You are given an array of integers and a number k. The problem statement asks to find maximum average subarray of k length. Subarray is nothing but an array composed from a contiguous block of the original array’s elements

## Example

arr[] = {1,3,12,34,76,10}

[2, 4]

Explanation: Array starting from index 2 to index 4 holds the maximum average. Thus [2,4] is maximum average subarray of length 2.

arr[] = {1,-2,8,3,-6,9}

[1, 3]

Explanation: Array starting from index 1 to index 3 holds the maximum average.

## Algorithm to find maximum average subarray of k length

1. Declare a currentSum. 2. Set the currentSum to arr[0]. 3. Traverse the array from i=1 to less than the length of n. Store and update the addition of currentSum and arr[i] into the currentSum. 4. Set maximumSum to currentSum. 5. Set END to k-1. 6. Traverse the array from i=k to k to i < n. 7. Set sum to sum + arr[i] - arr[i - k]. Check if the sum is greater than maximumSum. 1. Set sum to maximumSum. 2. Set END to i. 8. Return END – k + 1.

## Explanation

We are given an array of integers and a number k. We have to find out the maximum average of sub-array of size k. This means the average we find should be of k contiguous numbers of the array. So we are going to find the average of k numbers within the sub-array. We have declared the condition if **k** is greater than **n**,. Return -1 if it is true. It means that if the value of k is greater than the value of n, which means we have not a valid value of k, it is not possible that k is greater than the size of the array.

We have already created the **currentSum**. Copy the first value of the given array to the currentSum. Then we will be traversing the array from index 1 because we already performed an operation on the value of currentSum. So we will be traversing the array and get the sum of previous element of currentSum and arr[i] and store it into the currentSum.

We have set the value of **maximumSum** to (k-1)th position of currentSum and END to k-1. Traverse the array from kth position till the last element of the array. We are going to get the difference **arr[i]** and **arr[i – k]** and we add it to the value of sum and store it to sum, and also we need not worry about the negative value we have started from the position k, so we won’t get any differences in there. If the sum is greater than the maximumSum, set the maximumSum from sum value and end value to i. We are going to repeat the same process until the length of an array is reached. Then we will return **END – k + 1**.

This technique is also referred to as Sliding Window Technique.

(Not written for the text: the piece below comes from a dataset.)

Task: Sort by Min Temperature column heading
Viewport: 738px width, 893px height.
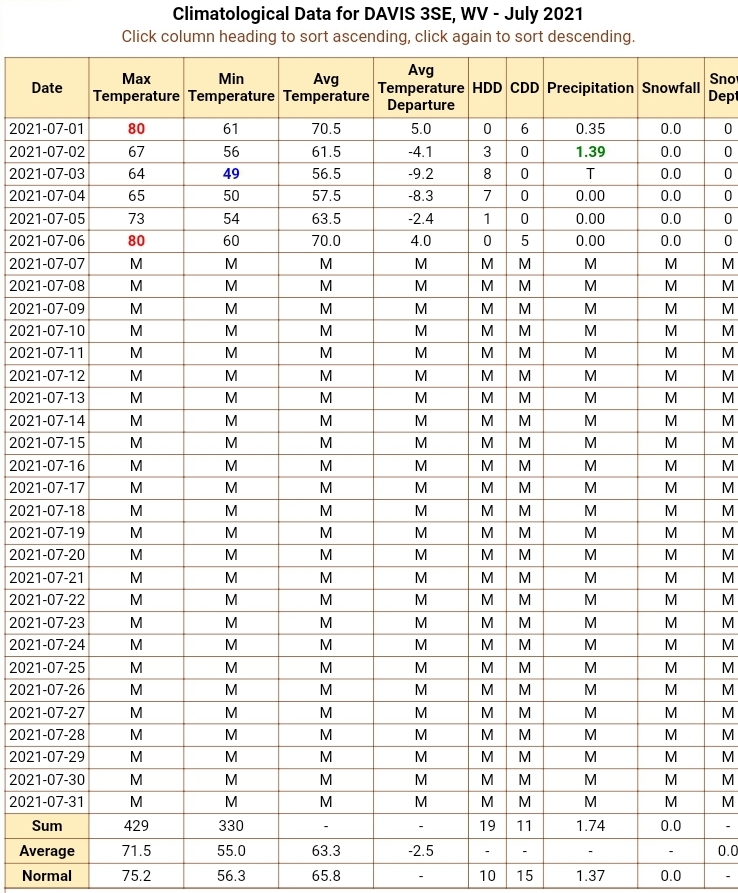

## Code to find maximum average subarray of k length

### C++ Code

#include<iostream> using namespace std; int getMaxAvgSubArray(int arr[], int n, int k) { if (k > n) return -1; int currentSum; currentSum = arr[0]; for (int i = 1; i < n; i++) currentSum = currentSum + arr[i]; int maximumSum = currentSum; int END = k - 1; for (int i = k; i < n; i++) { currentSum = currentSum + arr[i] - arr[i-k]; if (currentSum > maximumSum) { maximumSum = currentSum; END = i; } } return END - k + 1; } int main() { int arr[] = {1,3,12,34,76,10}; int k = 3; int n = sizeof(arr)/sizeof(arr[0]); int start=getMaxAvgSubArray(arr, n, k); cout<<"Maximum average subarray: ["<< start<<" "<< (start + k - 1)<<"]"; return 0; }

Maximum average subarray: [2 4]

### Java Code

class MaximumAverageSubarray { public static int getMaxAvgSubArray(int []arr,int n, int k) { if (k > n) return -1; int currentSum = arr[0]; for (int i = 1; i < k; i++) currentSum = currentSum + arr[i]; int maximumSum = currentSum; int END = k - 1; for (int i = k; i < n; i++) { currentSum = currentSum + arr[i] - arr[i-k]; if (currentSum > maximumSum) { maximumSum = currentSum; END = i; } } return END - k + 1; } public static void main (String[] args) { int []arr = {1,3,12,34,76,10}; int k = 3; int n = arr.length; int start=getMaxAvgSubArray(arr, n, k); System.out.println("Maximum average subarray: ["+start+" "+ (start + k - 1)+"]"); } }

Maximum average subarray: [2 4]

## Complexity Analysis

### Time Complexity to find maximum average subarray of k length

Since we have traversed through the array once, we have linear time complexity. **O(n) **where **“n” **is the number of elements in the array.

### Space Complexity to find maximum average subarray of k length

Since we used an array for storing the input, we have linear space complexity. **O(n) **where **“n” **is the number of elements in the array.